→ Problem details
Only an exact repetition is needed: the lines from the start of the listing below through the line that contains "Datenschutz (136, 2500)", pictures omitted.

→ Supplied records

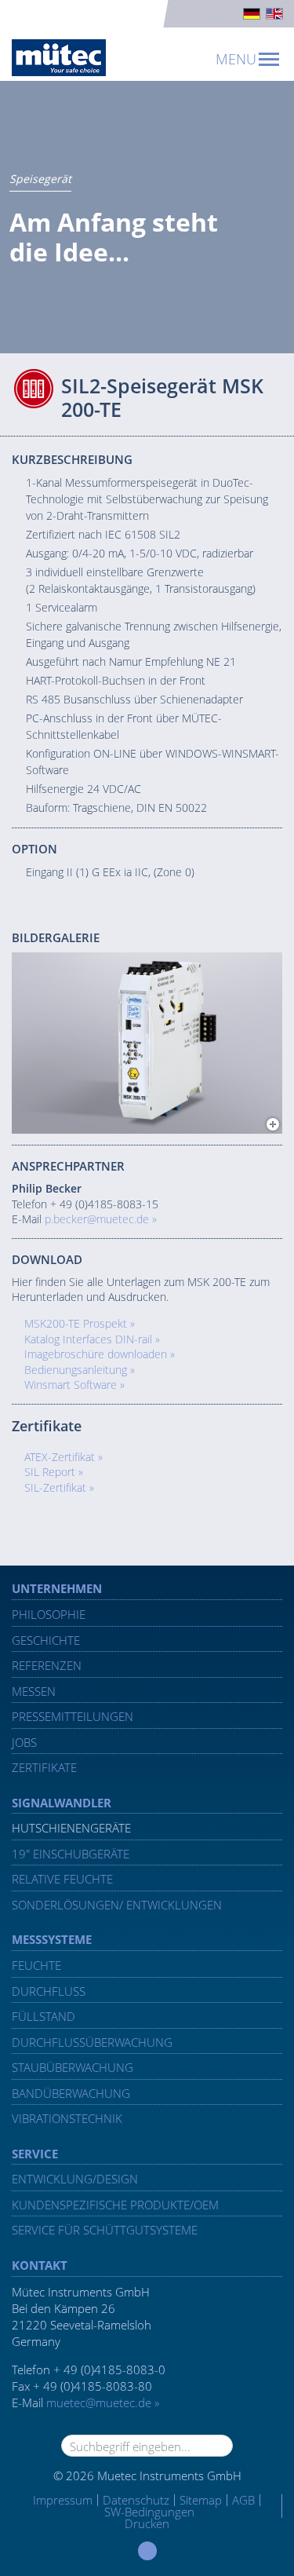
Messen (34, 1691)
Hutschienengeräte (71, 1828)
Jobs (24, 1742)
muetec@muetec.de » (102, 2402)
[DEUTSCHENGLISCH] (147, 14)
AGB (243, 2500)
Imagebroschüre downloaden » (99, 1353)
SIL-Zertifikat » (59, 1487)
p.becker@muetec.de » (101, 1218)
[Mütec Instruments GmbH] (59, 57)
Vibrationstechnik (67, 2118)
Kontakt (39, 2265)
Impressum (63, 2500)
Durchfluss (48, 1991)
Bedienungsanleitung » (79, 1369)
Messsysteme (52, 1939)
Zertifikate (44, 1767)
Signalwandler (61, 1803)
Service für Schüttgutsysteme (105, 2230)
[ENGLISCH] (274, 14)
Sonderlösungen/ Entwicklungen (117, 1905)
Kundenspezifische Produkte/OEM (115, 2204)
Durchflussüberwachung (92, 2042)
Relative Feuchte (62, 1879)
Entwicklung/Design (75, 2179)
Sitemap (201, 2500)
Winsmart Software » (74, 1384)
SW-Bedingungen (149, 2511)
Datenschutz (136, 2500)
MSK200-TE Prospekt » (79, 1323)
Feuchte (36, 1965)
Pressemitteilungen (72, 1716)
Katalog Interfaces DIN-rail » (92, 1339)
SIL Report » (53, 1471)
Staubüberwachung (72, 2067)
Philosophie (48, 1614)
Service (35, 2153)
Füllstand (43, 2016)
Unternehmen (57, 1588)
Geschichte (46, 1640)
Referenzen (47, 1665)
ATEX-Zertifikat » (63, 1456)
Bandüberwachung (71, 2093)
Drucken (147, 2523)
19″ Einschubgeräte (70, 1854)
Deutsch (251, 14)
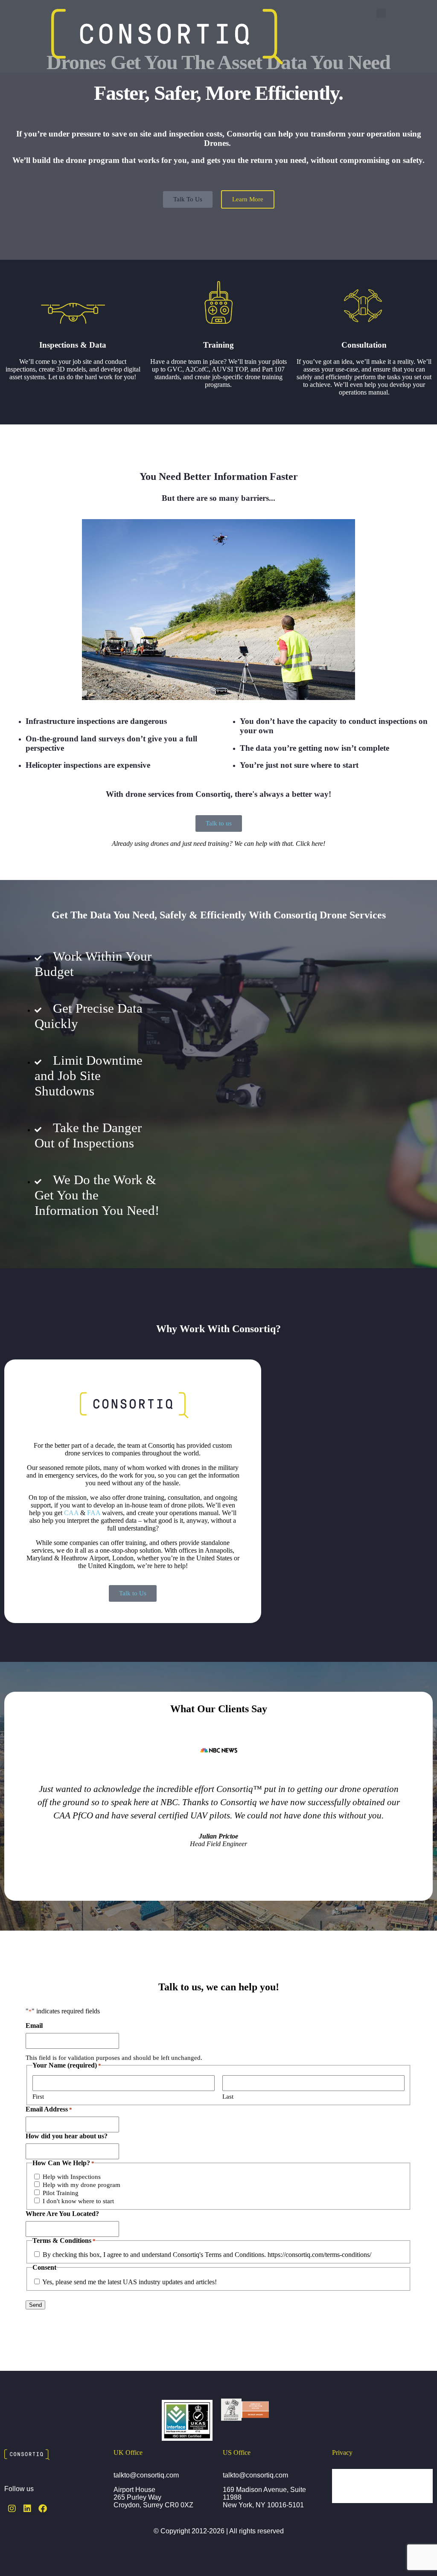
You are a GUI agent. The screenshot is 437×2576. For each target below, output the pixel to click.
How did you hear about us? (67, 2136)
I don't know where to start (78, 2201)
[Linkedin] (27, 2508)
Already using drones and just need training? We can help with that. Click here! (218, 843)
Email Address (49, 2109)
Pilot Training (61, 2193)
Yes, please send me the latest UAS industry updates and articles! (129, 2282)
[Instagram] (12, 2508)
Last (227, 2096)
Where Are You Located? (62, 2213)
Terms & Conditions (368, 2494)
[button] (381, 13)
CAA (71, 1512)
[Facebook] (42, 2508)
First (38, 2096)
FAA (93, 1512)
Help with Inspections (72, 2176)
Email (34, 2025)
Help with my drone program (81, 2184)
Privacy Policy (360, 2477)
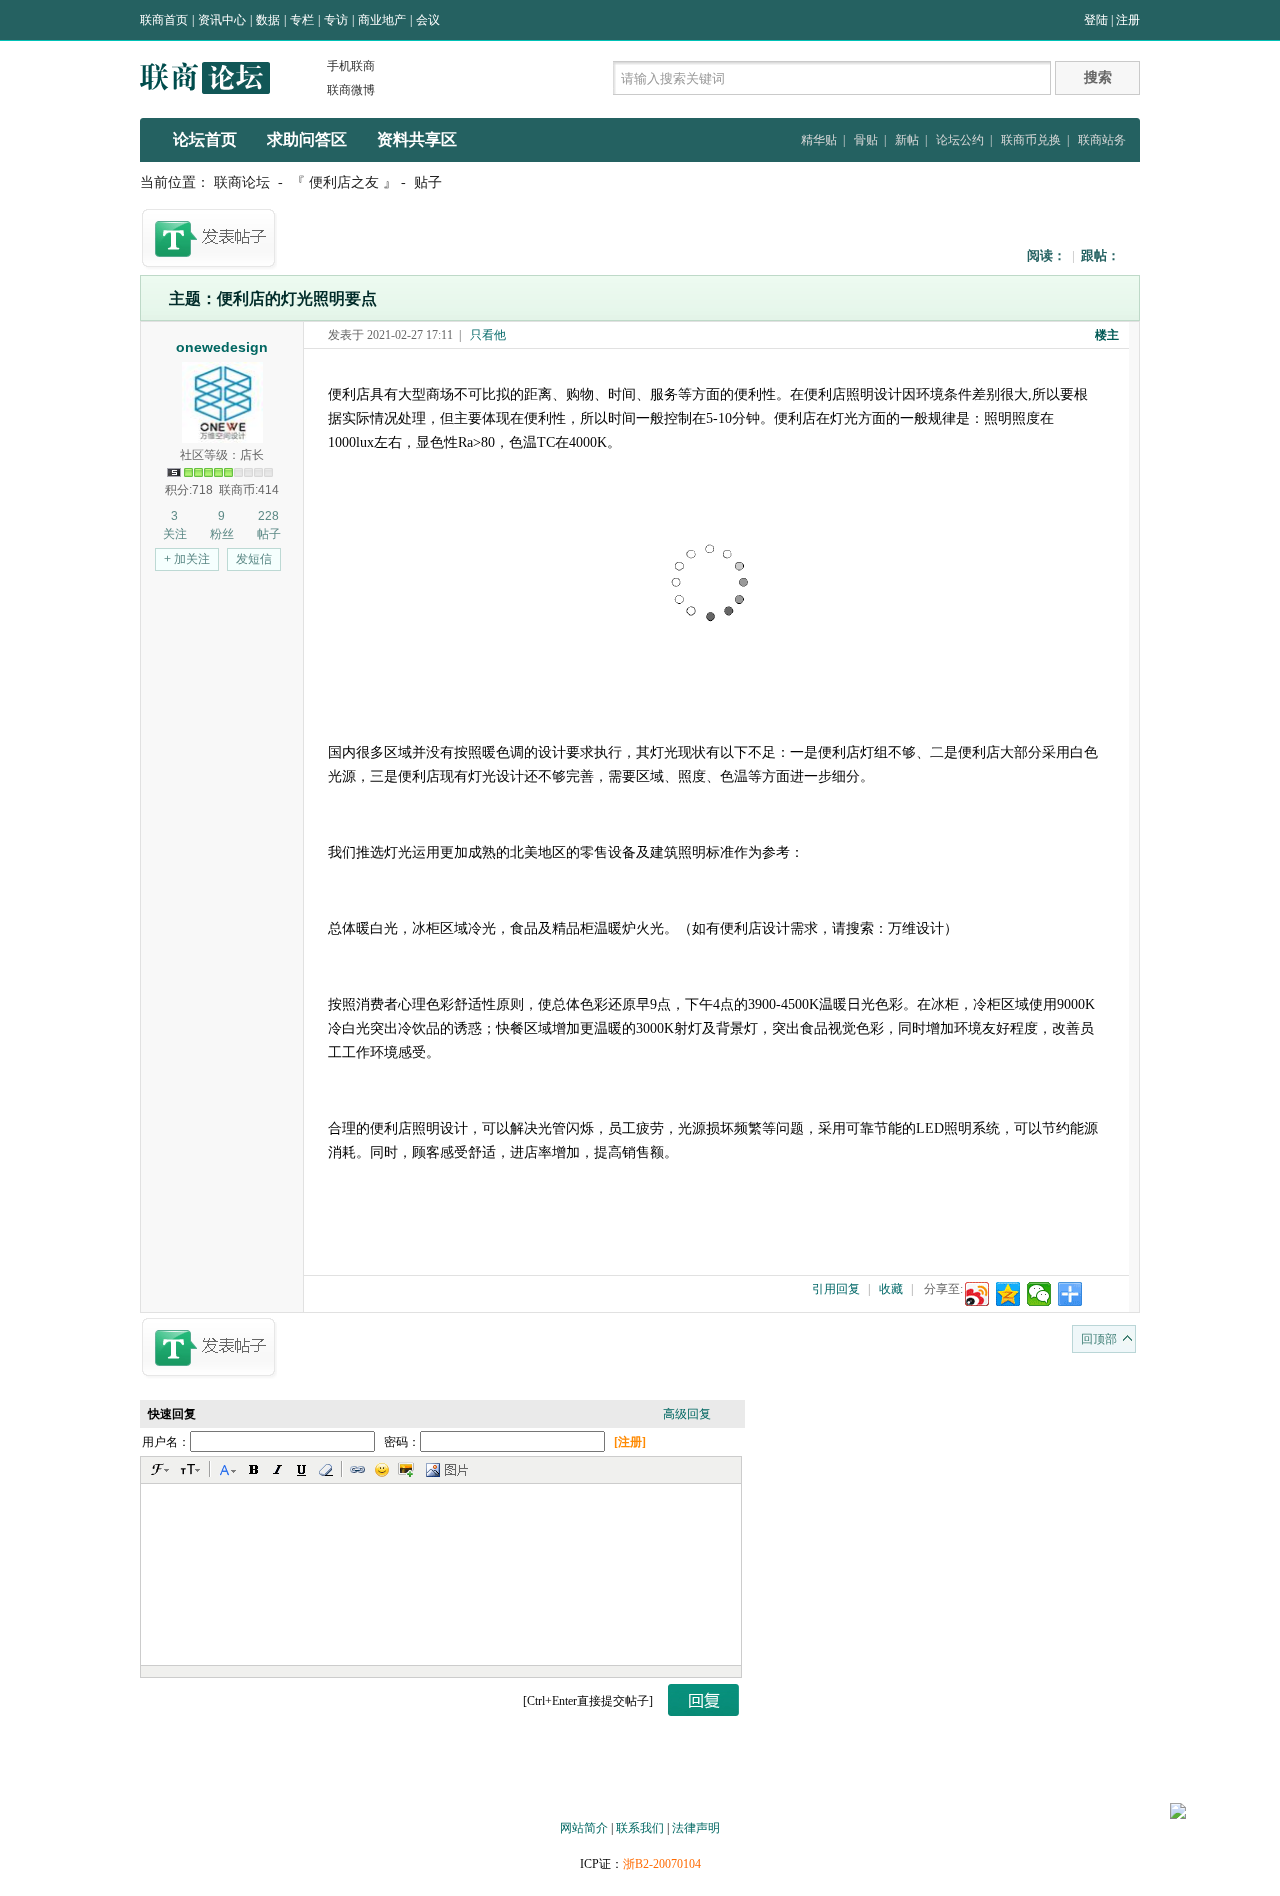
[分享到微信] (1039, 1294)
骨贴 (866, 140)
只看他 (488, 335)
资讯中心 (222, 20)
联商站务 (1102, 140)
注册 (1128, 20)
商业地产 (382, 20)
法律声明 (696, 1828)
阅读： (1046, 255)
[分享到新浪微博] (977, 1294)
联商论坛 (242, 182)
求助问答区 (307, 139)
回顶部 (1099, 1339)
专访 (336, 20)
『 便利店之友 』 (344, 182)
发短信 (254, 559)
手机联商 (351, 66)
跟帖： (1100, 255)
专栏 (302, 20)
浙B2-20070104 (662, 1864)
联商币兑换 (1031, 140)
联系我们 (640, 1828)
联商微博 (351, 90)
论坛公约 (960, 140)
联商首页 (164, 20)
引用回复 (836, 1289)
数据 (268, 20)
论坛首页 (205, 139)
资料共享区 (417, 139)
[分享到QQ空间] (1008, 1294)
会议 (428, 20)
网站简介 (584, 1828)
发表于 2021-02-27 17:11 (390, 335)
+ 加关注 (187, 559)
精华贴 (819, 140)
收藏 (891, 1289)
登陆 (1096, 20)
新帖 (907, 140)
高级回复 (687, 1414)
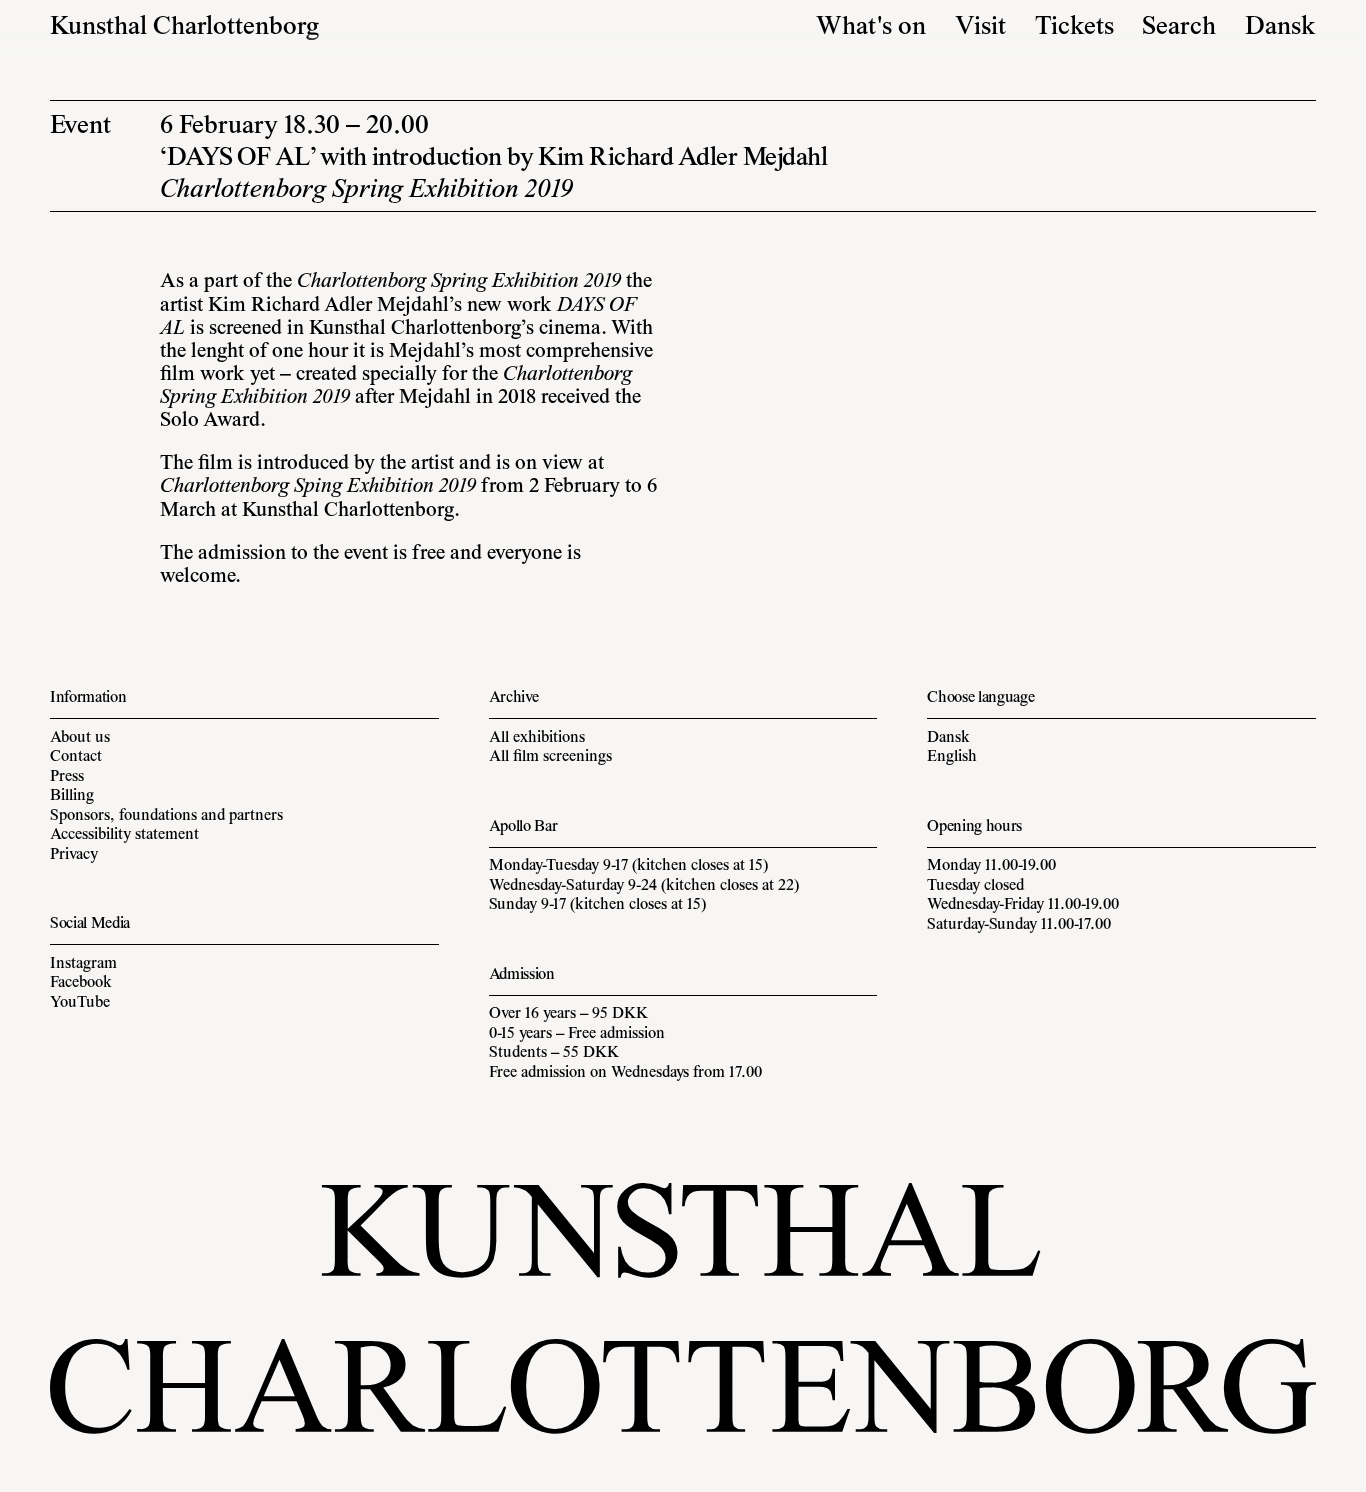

→ Task answer
Messen (34, 1691)
Hutschienengeräte (71, 1828)
Jobs (24, 1742)
muetec@muetec.de » (102, 2402)
[DEUTSCHENGLISCH] (147, 14)
AGB (243, 2500)
Imagebroschüre downloaden » (99, 1353)
SIL-Zertifikat » (59, 1487)
p.becker@muetec.de » (101, 1218)
[Mütec Instruments GmbH] (59, 57)
Vibrationstechnik (67, 2118)
Kontakt (39, 2265)
Impressum (63, 2500)
Durchfluss (48, 1991)
Bedienungsanleitung » (79, 1369)
Messsysteme (52, 1939)
Zertifikate (44, 1767)
Signalwandler (61, 1803)
Service für Schüttgutsysteme (105, 2230)
[ENGLISCH] (274, 14)
Sonderlösungen/ Entwicklungen (117, 1905)
Kundenspezifische Produkte/OEM (115, 2204)
Durchflussüberwachung (92, 2042)
Relative Feuchte (62, 1879)
Entwicklung/Design (75, 2179)
Sitemap (201, 2500)
Winsmart Software » (74, 1384)
SW-Bedingungen (149, 2511)
Datenschutz (136, 2500)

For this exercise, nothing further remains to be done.